# [Page extract]
+===+

Tuesday, December 15, 2009

How are Democrats Going to Bridge the Gap Between the House and Senate?

All right, the house passed a totally different bill that has tax increases for the rich, a public option, a health care mandate, and a host of regulations most congressman will not bother to read. The Senate bill (if it passes) contains the tax on employee benefits, a mandate, and also a host of regulations no one will bother to read. These aren't minor details to be worked out over the conference committee. They are fundamental differences and key issues to very powerful constituencies withing the Democratic party. I would not be surprised if Unions begin calling for the defeat of this bill based on the tax alone. As for the left, they are apoplectic that their nemesis Lieberman, the first true scalp they took, has come came back effectively put a stake in their cherished dreams.

+===+

# [Record excerpts]
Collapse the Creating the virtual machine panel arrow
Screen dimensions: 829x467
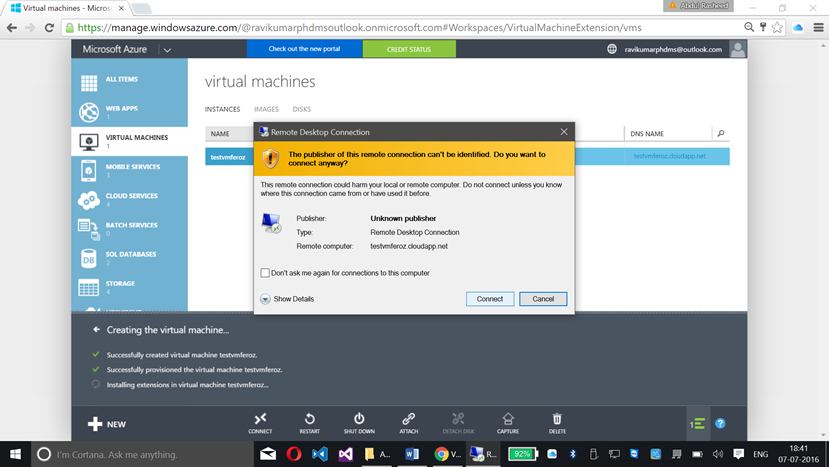(x=96, y=329)
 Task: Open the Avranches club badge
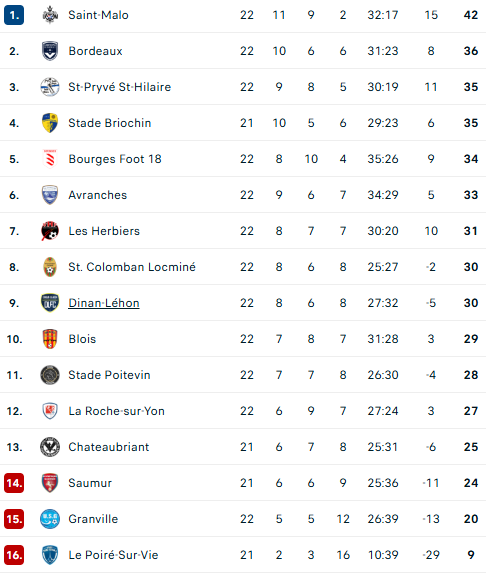(x=50, y=195)
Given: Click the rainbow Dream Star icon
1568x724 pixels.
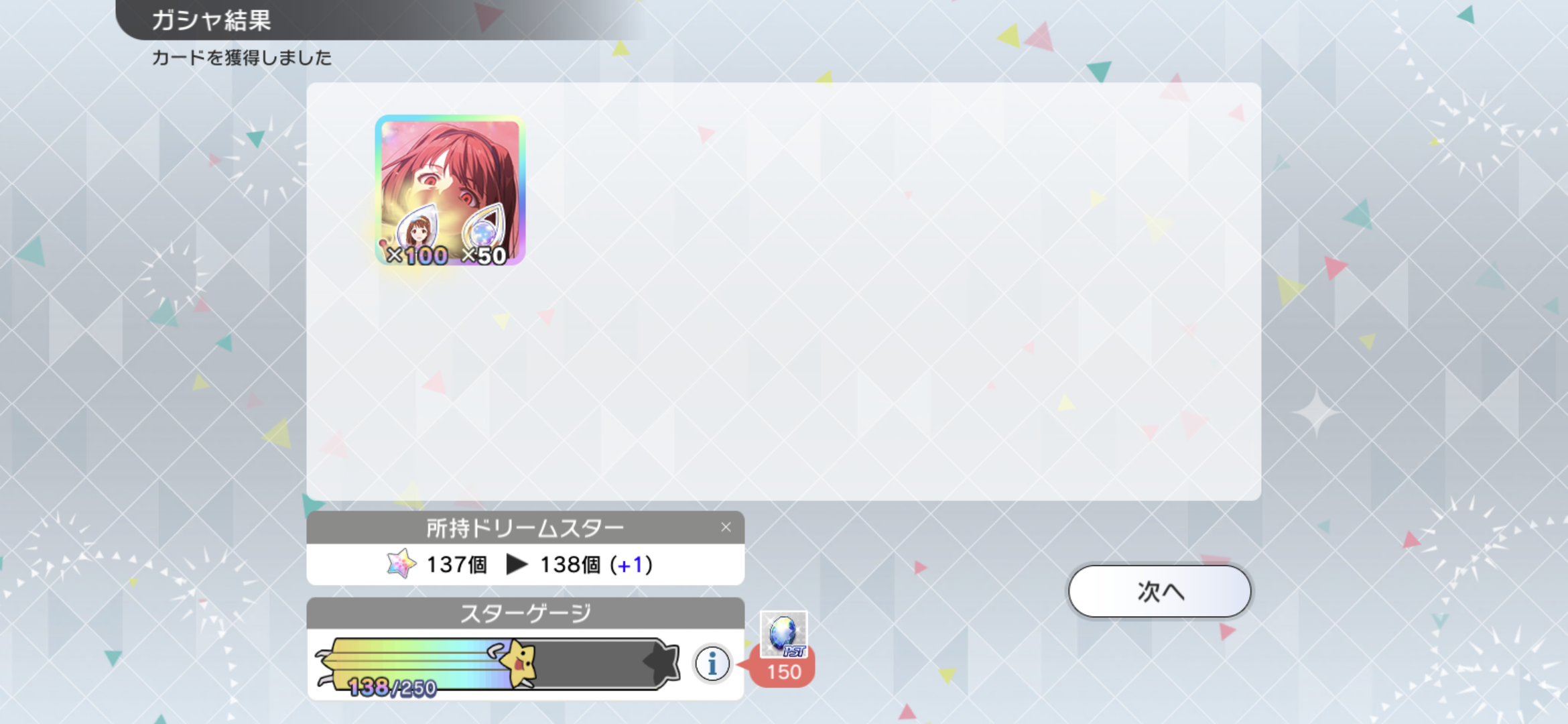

+===+

# [Your goal]
In the post about the gap between the House and Senate bills, which tax does the Senate bill include?

# [Your solution]
A tax on employee benefits.